The answer must be a single number: how many lines in the entries below contain the word "computer".

(Collected data)

|---|

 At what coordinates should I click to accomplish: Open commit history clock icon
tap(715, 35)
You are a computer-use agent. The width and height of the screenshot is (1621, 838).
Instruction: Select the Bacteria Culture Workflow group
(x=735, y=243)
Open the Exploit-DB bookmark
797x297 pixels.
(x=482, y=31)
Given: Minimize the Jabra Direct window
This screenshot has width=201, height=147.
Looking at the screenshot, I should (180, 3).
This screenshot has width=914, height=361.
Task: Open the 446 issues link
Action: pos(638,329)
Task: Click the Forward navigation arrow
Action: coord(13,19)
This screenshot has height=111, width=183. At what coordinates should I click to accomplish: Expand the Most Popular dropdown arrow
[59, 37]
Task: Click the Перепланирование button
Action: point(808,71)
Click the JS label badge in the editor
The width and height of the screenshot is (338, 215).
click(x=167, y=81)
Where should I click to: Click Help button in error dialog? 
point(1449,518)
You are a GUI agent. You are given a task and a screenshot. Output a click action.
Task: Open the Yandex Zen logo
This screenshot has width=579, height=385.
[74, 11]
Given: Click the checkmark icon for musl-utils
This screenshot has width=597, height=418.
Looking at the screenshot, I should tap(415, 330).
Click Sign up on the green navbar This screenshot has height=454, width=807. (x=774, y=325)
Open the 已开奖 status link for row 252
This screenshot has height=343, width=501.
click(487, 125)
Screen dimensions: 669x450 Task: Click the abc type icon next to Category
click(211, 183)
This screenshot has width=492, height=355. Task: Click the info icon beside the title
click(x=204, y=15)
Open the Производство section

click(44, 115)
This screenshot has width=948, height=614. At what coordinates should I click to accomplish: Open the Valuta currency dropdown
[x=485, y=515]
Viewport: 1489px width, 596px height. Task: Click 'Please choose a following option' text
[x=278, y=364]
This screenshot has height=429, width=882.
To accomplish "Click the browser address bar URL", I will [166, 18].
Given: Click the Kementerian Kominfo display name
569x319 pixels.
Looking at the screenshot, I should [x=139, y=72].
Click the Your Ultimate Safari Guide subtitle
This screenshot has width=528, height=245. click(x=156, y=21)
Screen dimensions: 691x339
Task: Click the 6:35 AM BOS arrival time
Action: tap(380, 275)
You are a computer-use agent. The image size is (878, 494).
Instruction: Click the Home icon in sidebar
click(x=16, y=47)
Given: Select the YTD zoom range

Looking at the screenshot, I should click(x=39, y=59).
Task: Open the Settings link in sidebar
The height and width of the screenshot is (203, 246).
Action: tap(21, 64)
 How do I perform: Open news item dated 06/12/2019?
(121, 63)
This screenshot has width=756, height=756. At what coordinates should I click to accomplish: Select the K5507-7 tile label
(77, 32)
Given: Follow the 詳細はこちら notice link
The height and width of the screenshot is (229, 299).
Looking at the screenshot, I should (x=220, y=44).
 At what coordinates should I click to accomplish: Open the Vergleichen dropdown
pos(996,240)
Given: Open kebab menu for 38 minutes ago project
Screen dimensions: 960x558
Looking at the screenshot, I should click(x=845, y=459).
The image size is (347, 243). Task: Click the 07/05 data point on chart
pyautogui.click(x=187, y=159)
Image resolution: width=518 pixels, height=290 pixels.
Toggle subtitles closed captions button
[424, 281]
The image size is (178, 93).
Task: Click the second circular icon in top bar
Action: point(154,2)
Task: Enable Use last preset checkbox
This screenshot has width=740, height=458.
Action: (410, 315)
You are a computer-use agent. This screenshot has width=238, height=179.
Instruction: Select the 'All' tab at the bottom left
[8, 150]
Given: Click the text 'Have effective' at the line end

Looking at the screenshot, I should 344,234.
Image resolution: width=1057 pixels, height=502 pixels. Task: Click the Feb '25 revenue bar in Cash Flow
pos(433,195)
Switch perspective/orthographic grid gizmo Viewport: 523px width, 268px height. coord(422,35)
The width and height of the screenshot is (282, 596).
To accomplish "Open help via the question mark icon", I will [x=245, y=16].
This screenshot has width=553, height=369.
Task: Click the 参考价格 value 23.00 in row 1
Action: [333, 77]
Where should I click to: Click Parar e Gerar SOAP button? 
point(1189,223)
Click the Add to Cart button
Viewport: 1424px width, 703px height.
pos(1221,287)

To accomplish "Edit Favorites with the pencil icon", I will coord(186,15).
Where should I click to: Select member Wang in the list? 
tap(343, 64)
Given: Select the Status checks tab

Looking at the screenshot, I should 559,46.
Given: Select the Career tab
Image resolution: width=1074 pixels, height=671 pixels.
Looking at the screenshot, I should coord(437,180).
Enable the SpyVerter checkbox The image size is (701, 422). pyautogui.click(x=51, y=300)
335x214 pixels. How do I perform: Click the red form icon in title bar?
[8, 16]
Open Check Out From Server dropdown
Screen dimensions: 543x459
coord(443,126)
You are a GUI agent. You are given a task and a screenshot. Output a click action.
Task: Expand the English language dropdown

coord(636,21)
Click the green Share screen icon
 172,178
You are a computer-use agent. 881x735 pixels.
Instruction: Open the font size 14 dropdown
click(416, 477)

|---|

# [Output for this exercise]
4